You're going to have ticks in the native area too, especially the marginal zones. They love those. Ticks are native, unfortunately. Remediating your land for native insects' benefit will actually be better for ticks than having an acre of 2" turf grass, but that's just because short lawns are totally ecologically dead.

When I was more uninformed I was more of a purist. The more I've done on my own property, and the more I've consulted with experts, the more I've learned that it's actually a balance between human needs and ecology. Now I'm sort of in the "if planting turf grass by your house is what you need to be on board with the rest of it, fine."

We can't promise people ticks will go away, more like teach people the critical value of native insects. Keep tall grass away from your house, sure, but think about walkways instead of acres of lawn for the rest of it. People plant lawns and call Mosquito Joe to fog it all so "their children can play" but consider your children living in a world with no bugs at all. That's the trade off. IMO it's a lot more scary than ticks, and I fucking hate ticks.

[–] Jax@sh.itjust.works 5 points 1 week ago* (last edited 1 week ago) (1 children)
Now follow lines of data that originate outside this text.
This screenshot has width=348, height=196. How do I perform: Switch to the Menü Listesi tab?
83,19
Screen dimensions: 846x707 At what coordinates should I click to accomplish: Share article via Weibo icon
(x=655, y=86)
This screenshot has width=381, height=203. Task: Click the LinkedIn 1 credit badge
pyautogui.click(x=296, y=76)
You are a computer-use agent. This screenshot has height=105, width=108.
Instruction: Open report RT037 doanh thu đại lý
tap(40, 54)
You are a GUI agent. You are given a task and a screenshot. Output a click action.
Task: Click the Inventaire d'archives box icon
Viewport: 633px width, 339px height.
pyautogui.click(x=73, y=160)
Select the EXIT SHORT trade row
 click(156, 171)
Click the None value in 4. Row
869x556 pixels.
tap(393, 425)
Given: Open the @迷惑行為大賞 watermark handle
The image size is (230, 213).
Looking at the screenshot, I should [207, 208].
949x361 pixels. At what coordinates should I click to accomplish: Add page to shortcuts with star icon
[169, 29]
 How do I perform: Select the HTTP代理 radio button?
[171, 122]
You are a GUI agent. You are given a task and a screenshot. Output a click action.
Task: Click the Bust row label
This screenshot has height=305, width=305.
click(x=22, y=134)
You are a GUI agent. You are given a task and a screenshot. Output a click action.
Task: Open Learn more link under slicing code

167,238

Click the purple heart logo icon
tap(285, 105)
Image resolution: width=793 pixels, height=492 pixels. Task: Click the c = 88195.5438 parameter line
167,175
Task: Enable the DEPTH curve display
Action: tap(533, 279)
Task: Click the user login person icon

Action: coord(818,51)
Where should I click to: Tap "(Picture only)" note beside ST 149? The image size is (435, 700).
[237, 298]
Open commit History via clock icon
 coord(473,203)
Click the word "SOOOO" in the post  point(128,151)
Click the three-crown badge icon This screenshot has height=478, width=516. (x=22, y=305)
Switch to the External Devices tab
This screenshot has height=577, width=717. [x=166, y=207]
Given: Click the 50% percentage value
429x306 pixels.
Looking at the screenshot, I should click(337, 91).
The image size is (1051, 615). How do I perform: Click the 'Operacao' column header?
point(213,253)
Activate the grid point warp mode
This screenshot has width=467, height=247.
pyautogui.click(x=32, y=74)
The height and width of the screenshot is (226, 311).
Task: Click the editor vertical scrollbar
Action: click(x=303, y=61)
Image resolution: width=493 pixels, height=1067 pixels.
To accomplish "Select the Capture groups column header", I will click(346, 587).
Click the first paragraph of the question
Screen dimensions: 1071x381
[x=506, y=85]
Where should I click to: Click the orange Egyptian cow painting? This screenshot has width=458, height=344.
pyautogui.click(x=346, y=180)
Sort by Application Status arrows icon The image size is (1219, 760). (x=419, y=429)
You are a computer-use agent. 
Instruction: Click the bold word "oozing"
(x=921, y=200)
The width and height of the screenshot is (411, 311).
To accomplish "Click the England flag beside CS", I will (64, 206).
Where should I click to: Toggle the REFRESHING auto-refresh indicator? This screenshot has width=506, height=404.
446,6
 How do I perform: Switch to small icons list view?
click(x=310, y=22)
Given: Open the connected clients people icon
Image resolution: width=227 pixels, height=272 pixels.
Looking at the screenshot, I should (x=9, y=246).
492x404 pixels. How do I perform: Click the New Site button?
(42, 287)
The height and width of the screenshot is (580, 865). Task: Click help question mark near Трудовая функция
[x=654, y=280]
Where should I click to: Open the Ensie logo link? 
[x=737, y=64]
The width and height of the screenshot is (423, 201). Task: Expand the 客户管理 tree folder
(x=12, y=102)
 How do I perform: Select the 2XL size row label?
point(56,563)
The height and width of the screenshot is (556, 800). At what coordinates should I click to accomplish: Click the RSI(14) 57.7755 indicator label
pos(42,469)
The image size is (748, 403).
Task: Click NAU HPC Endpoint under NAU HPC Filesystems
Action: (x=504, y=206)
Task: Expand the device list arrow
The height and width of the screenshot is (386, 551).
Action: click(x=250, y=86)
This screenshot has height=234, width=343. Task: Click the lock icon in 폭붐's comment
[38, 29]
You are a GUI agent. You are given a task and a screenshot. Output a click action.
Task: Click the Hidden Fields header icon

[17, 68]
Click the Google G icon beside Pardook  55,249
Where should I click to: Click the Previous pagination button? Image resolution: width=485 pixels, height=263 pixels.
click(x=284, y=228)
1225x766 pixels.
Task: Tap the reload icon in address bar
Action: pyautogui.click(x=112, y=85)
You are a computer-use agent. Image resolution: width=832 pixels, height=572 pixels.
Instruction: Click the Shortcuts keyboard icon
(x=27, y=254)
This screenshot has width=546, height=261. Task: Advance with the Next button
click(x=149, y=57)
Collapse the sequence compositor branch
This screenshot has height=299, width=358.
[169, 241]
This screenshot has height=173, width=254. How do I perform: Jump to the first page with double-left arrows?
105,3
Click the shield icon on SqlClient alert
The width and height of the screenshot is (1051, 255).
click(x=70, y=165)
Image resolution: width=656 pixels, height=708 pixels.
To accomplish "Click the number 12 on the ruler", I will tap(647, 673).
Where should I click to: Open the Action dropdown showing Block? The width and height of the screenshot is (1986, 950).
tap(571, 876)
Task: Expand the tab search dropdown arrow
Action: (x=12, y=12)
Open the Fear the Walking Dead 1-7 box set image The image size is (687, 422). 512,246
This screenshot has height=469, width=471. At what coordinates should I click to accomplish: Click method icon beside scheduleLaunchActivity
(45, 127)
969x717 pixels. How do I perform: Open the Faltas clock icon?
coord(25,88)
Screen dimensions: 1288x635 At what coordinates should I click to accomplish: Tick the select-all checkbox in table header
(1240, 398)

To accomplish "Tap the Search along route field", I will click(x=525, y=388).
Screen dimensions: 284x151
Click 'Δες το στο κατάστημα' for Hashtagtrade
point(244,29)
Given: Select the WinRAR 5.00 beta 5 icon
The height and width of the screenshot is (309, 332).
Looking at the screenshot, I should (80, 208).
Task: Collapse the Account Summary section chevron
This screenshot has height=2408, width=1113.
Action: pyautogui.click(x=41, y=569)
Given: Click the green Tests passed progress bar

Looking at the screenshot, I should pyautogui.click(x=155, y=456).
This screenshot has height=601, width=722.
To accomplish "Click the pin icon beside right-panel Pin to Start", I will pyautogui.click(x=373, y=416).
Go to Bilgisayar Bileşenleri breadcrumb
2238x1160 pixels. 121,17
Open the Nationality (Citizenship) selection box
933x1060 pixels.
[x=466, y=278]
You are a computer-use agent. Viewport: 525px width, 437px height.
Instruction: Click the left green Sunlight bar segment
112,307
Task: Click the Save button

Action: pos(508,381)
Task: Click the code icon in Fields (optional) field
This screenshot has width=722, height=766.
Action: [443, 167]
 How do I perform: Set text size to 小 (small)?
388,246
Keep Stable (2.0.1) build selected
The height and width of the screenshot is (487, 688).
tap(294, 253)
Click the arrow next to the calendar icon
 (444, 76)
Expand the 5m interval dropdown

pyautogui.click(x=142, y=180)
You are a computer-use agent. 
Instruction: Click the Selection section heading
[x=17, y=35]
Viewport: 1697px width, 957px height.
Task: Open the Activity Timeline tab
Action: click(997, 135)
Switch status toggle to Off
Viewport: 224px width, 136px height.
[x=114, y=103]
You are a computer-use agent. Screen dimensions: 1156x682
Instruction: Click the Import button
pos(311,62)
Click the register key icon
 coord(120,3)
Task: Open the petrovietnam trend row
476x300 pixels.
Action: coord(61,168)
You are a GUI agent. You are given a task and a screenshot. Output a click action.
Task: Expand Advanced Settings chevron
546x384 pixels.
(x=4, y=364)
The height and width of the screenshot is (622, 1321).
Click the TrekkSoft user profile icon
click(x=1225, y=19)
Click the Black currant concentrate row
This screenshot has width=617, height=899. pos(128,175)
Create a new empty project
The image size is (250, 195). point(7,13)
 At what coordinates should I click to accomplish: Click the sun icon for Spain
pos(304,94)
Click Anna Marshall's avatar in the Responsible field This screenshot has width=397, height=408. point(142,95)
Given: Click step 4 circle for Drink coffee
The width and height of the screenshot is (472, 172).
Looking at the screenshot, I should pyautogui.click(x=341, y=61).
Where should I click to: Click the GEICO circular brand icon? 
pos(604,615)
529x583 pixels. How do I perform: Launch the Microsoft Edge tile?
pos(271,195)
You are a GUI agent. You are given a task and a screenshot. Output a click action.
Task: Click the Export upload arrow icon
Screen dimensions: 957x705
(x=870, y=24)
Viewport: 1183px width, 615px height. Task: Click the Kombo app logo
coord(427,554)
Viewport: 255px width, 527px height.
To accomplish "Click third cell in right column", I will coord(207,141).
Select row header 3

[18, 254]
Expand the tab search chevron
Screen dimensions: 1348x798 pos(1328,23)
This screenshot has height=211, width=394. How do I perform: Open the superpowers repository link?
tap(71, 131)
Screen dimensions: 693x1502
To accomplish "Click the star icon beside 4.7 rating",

I'm required to keep a 100 ft perimeter of defensible space around my house, so I do need to clear quite a bit. I try to leave as much otherwise, recently (5 ish years) I had considerable sprouting of volunteer oaks. Probably 15 or so across my property, not sure if that's indicative of the land being healthier but we get a decent amount of wild mushrooms as well.

[–] MoonMelon@lemmy.ml 3 points 1 week ago

Oak are great. A lot of the understory in oak/hickory forest is now maple and tulip poplar due to shifting climate and possibly deer pressure. It's called mesophication.

My property is also oak/hickory complex and I can say anecdotally that the native understory has a lot of tulip poplar.